Debtor argues that the bankruptcy court, rather than dismiss the complaint under Rule 12(b)(6), should have conducted a fact-finding hearing and considered all the facts and circumstances of the case. Debtor fails to explain what facts the court failed to consider; Debtor's sole argument is that it failed to receive a benefit or "value" when its prepetition voluntary payment was applied to the penalty portion of its tax liability. The Panel notes that this is not a case where the debtor is claiming that the penalties were wrongfully assessed and were not due, or that penalties that were paid were due from another entity, or even that the penalties were fraudulent. These issues might give rise to questions of fact requiring an evidentiary hearing. Debtor does not state a single fact in dispute. Rather, Debtor analogizes its case (payment on a statutory obligation) to a case where a debtor makes payments for goods and services. Certainly when a debtor makes a transfer in payment of goods and services received, there may be a fact question as to whether the debtor received fair value. No such fact question exists where a debtor's prepetition payment to the IRS results in a dollar-for-dollar reduction in the debtor's total debt owed to the IRS.

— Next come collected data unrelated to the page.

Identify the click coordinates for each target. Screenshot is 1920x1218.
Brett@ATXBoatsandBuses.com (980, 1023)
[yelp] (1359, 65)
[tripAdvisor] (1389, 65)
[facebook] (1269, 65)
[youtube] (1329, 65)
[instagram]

The Debtor assigns as an issue for review whether its motion for summary judgment should have been granted in full. However, that portion of the bankruptcy court's order which denied the Debtor's motion for summary judgment, in part, is not a final, appealable order. See Rabin v. Shanker (In re Shanker), No. 05-8085, 2006 WL 1520082, at *9 n. 9 (6th Cir. BAP June 5, 2006) (unpub.) (order denying summary judgment is not a final, appealable order); Siaca v. DCC Operating, Inc. (In re Olympic Mills Corp.), 333 B.R. 540, 547 (1st Cir. BAP 2005) (order granting partial summary judgment is not a final order). Therefore, the Panel does not have jurisdiction to address the court's decision on the motion for summary judgment.
For the reasons stated above, the Panel affirms the order of the bankruptcy court dismissing the Debtor's complaint pursuant to Federal Rule of Civil Procedure 12(b)(6).